I’m giving up my pride and I’m laying it all on the line because damn it I don’t want to marry you I just wanted to freaking date you.
Dating me doesn’t mean you have to help me. I have plenty of friends who are more than willing to help me with the things that I need. Dating me doesn’t mean you have to try to be a dad to my kids, they have one already, a pretty great one in fact who could never be replaced. Dating me doesn’t mean you have to be there for me every second of every day. Dating me doesn’t mean you have to lose yourself or take time away from your kids. Dating me doesn’t mean you have to be distracted or change your own plans because of me. Dating me doesn’t mean you have to fix my problems, a simple “I’m sorry you had a rough day” would have been plenty to send me a smile from ear to ear but apparently you don’t have time to send me a simple cheer.

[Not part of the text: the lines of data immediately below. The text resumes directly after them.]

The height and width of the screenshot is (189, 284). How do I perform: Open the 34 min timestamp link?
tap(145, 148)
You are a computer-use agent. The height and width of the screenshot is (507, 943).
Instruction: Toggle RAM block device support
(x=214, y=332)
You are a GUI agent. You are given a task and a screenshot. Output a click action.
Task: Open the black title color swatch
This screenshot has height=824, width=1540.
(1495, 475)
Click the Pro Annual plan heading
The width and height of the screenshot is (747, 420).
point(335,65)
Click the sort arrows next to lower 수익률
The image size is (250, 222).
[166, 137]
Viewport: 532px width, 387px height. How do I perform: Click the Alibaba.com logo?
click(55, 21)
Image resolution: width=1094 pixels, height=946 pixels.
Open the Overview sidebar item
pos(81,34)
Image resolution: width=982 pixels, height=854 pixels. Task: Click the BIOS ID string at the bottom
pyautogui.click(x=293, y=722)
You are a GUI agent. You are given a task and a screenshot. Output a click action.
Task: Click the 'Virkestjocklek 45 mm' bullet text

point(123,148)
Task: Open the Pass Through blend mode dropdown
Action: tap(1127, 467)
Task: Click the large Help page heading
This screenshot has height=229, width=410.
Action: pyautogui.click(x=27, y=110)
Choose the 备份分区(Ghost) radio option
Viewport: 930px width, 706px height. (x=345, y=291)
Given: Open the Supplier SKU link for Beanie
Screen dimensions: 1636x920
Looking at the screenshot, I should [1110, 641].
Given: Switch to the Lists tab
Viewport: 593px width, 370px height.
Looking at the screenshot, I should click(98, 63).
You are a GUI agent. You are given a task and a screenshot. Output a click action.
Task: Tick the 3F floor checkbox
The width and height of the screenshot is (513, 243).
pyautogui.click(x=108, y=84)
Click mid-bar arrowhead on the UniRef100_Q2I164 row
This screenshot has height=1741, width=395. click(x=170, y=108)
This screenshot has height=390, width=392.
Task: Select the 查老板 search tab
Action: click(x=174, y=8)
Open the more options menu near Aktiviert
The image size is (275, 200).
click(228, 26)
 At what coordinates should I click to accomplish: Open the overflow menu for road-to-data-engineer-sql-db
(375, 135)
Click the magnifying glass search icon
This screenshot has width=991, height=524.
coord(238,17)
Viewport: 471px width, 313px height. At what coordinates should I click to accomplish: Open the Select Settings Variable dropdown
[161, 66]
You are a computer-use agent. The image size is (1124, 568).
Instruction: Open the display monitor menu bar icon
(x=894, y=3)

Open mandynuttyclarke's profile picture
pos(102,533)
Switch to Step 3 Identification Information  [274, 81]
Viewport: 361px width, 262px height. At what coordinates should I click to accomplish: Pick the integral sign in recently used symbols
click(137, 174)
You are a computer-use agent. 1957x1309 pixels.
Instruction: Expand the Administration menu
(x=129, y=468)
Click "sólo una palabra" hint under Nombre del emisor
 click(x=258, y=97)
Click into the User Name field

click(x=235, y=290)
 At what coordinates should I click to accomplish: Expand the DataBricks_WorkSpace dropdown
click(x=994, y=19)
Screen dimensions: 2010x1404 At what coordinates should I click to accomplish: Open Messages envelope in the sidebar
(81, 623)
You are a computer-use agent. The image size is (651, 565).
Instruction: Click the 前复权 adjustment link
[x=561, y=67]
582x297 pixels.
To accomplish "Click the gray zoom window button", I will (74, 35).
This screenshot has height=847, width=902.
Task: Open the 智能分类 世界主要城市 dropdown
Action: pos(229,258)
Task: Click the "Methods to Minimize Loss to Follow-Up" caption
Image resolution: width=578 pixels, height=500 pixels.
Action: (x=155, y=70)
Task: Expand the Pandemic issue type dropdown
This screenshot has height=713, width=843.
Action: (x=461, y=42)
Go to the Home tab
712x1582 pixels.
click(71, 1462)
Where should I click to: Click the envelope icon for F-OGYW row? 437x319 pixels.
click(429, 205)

I’m so conflicted with who I see when I look at you and who you’ve turned out to be. You’re not who I thought you were and mostly I’m a pretty good judge of character so I’m baffled and have no idea what your problem is because I did nothing wrong but open my home and heart to two adorable little babies who need me more than I need a non-boyfriend boyfriend. I don’t understand why you have to rush to end this and make it out to be more than it should be when I was enjoying taking things slow and not playing mind games. A mature relationship with honesty and respect. Two people who have very different busy lives. Who are their own person but who want to spend time together. Neither quite ready to mesh together all that we are but knowing we could go pretty far. I know you enjoyed spending time with me too. The only thing that makes sense is that you’ve found someone new. Someone easier. Someone simpler. Someone you can walk all over and who won’t challenge you. That seems to be what boys like to do.
I’m sorry I’m not sorry. I demand respect. I demand someone who wants to be there for me. Someone who actually cares about someone other than themself. It’s okay to be selfish from time to time. It’s okay to focus on you and your kids. But sometimes the best way to find out about you is through doing something for someone else and not focusing on you. Someone who is right for me will also live their life with this theory.
Life isn’t meant to be selfish. It’s not meant to be lived for ourselves. The meaning of life is about connecting with other people. Caring about other people. Giving not receiving. Yes, you need to take care of yourself before you can help anyone else, but what I figured out is that I help myself by helping others. It feels good not being selfish and greedy. My children get to see that giving is better than receiving and they learn to live a life that is not greedy and to give to the less fortunate and needy.
Logically I know this is not the time for dating. Logically I know you are not right for me. Logically I know that this was just another lesson and I am exactly where I am suppose to be. Logically I know that what’s meant to be will always come to be without pushing and shoving. Logically I know I’m pretty fucking great and anyone would be lucky enough to earn love from me. But the heart is not logical and she hasn’t got the memo that I don’t have time to be sad. I don’t have time for heart break and I don’t have time to break down and cry because I do have a lot on my plate and you just added one more thing for me to work through. One more issue of abandonment. One more issue of rejection. One more issue of questioning what the fuck did I do? But this time, this time it’s true…. it wasn’t me, this time it’s all on you.